Par déclaration du 17 mars 2021, les consorts [J] ont relevé appel du jugement.

Par dernières conclusions transmises par voie électronique le 13 février 2023, M. [M] [J], Mme [R] [X] épouse [J] et M. [U] [J] demandent à la cour, sur le fondement des articles 1341-2 du code civil, de :

infirmer le jugement en toutes ses dispositions,

En conséquence,

débouter la SA CIC Lyonnaise de Banque de l'ensemble de ses demandes,

condamner la SA CIC Lyonnaise de Banque aux dépens et à leur payer la somme de 2 500 € au titre de l'article 700 du code de procédure civile.

Par dernières conclusions transmises par voie électronique le 16 février 2023, la SA CIC Lyonnaise de Banque demande à la cour de :

confirmer le jugement en toutes ses dispositions,

dire que l'acte de donation du 30 décembre 2016 reçu par Maître [H] [G], notaire à [Localité 9], souscrit par Monsieur [M] [J] au profit de son fils, Monsieur [U] [J] et son épouse, Madame [R] [X], et portant sur la nue-propriété d'un ensemble immobilier (lots 4, 29, 30 et 42), sis à [Localité 1], cadastrée section BB n°[Cadastre 2], lieudit [Adresse 3], d'une contenance de 7a 18ca est intervenu en fraude de ses droits, étant créancière de Monsieur [J],

Déclarer que cette créance lui est inopposable, avec toutes conséquences de droit,

Dire que les biens et droits immobiliers ci-dessus décrits réintégreront le patrimoine de Monsieur [J], pour y être saisis, dans les limites de la créance et de ses accessoires,

Condamner les consorts [J] in solidum à lui payer la somme de 5 000 euros au titre de l'article 700 du code de procédure civile.

Vu l'ordonnance de clôture du 13 juin 2023.

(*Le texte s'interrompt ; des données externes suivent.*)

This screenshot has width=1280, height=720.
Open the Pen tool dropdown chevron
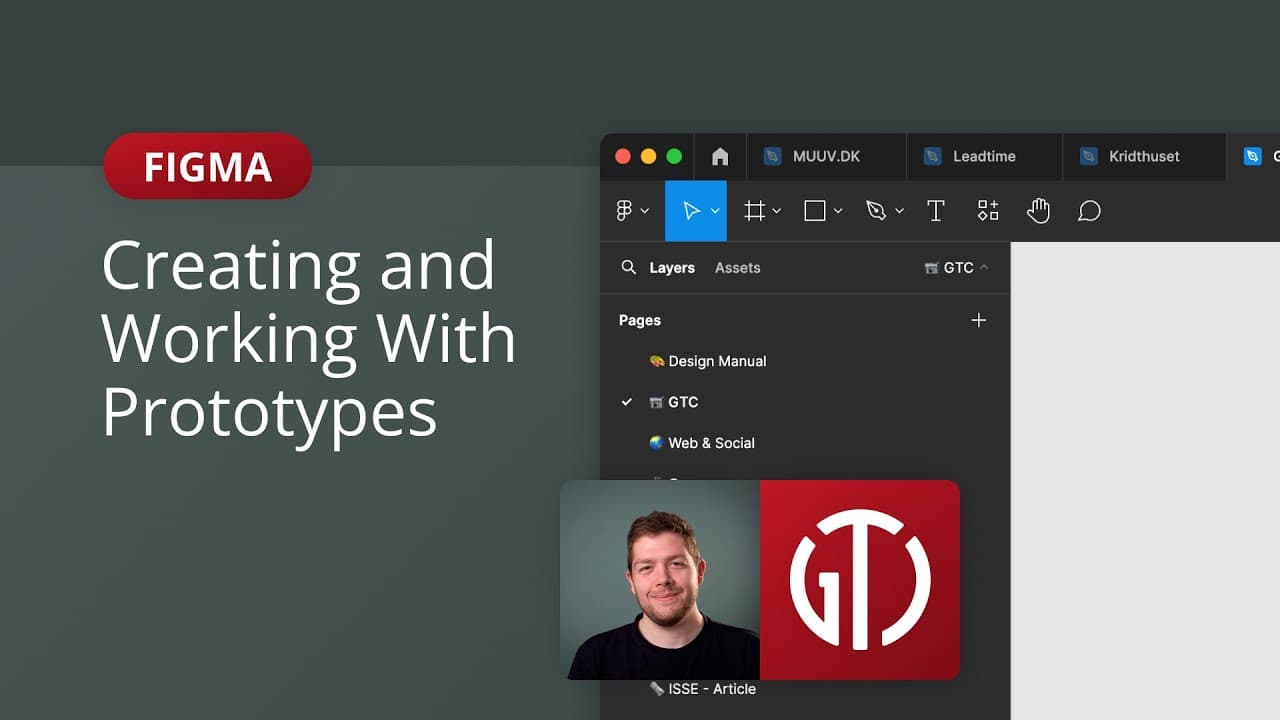coord(898,211)
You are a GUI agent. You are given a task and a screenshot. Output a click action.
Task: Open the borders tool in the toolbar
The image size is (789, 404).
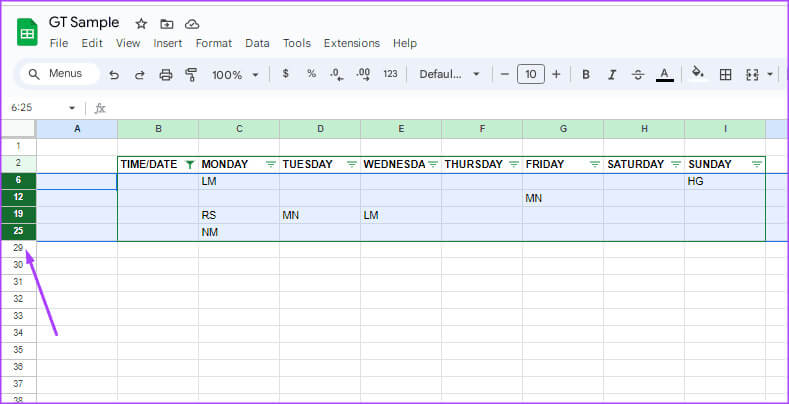click(x=726, y=74)
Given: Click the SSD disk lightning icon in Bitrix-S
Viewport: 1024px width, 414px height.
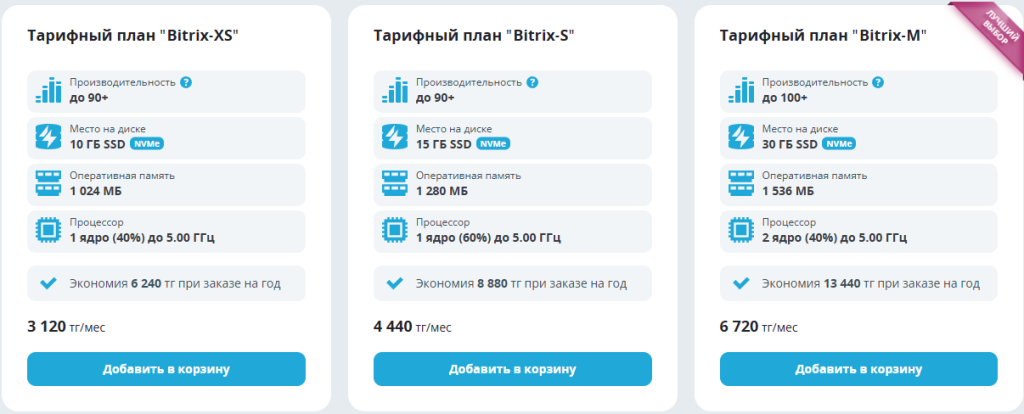Looking at the screenshot, I should coord(394,137).
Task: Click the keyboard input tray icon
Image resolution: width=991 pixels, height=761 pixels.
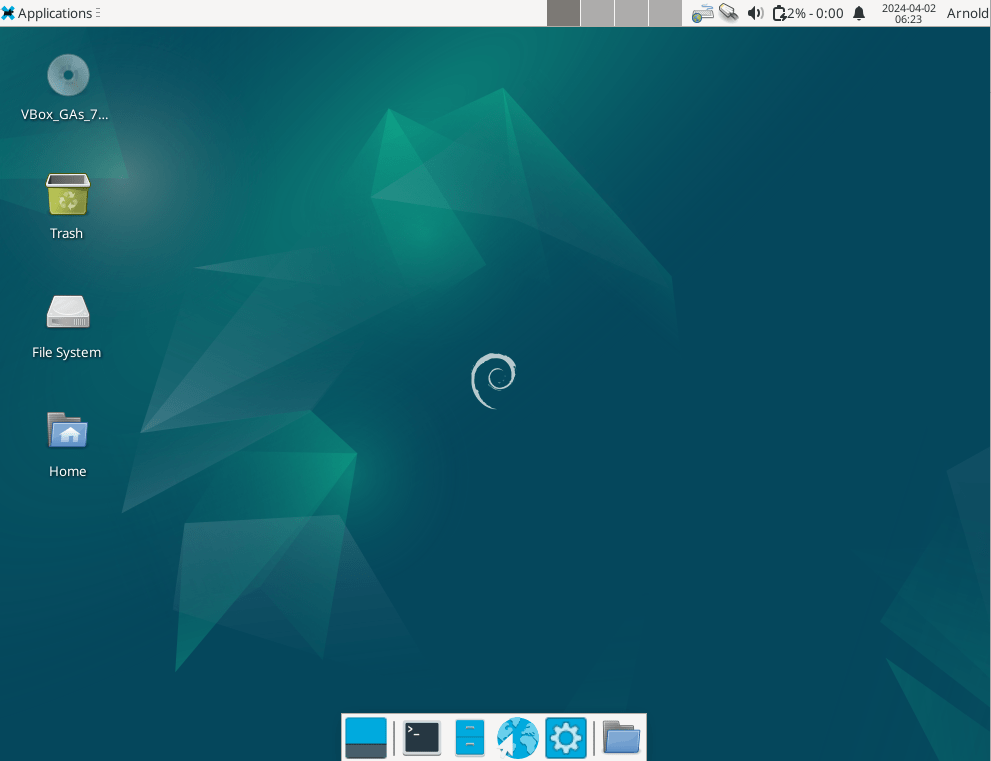Action: pyautogui.click(x=702, y=13)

Pour un plus ample exposé des éléments de la cause, moyens et prétentions des parties, il est fait renvoi aux écritures susvisées, conformément à l'article 455 du code de procédure civile.

MOTIFS

A titre liminaire, il convient de préciser que l'acte de donation litigieux étant du 30 décembre 2016, c'est à tort que les parties se fondent sur l'ancien article 1167 du code civil. En effet, depuis le 1er octobre 2016, l'action paulienne trouve son siège à l'article 1341-2 du code civil, issu de la réforme du droit des obligations opérée par l'ordonnance du n° 2016-131 du 10 février 2016. Cette erreur textuelle ne prête pas à conséquence dès lors que la nouvelle rédaction de l'article 1341-2 n'a pas modifié l'état du droit antérieur qu'elle s'est contentée de consolider.

Sur l'action paulienne

L'article 1341-2 du code civil dispose que le créancier peut « agir en son nom personnel pour faire déclarer inopposables à son égard les actes faits par son débiteur en fraude de ses droits, à charge d'établir, s'il s'agit d'un acte à titre onéreux, que le tiers cocontractant avait connaissance de la fraude ».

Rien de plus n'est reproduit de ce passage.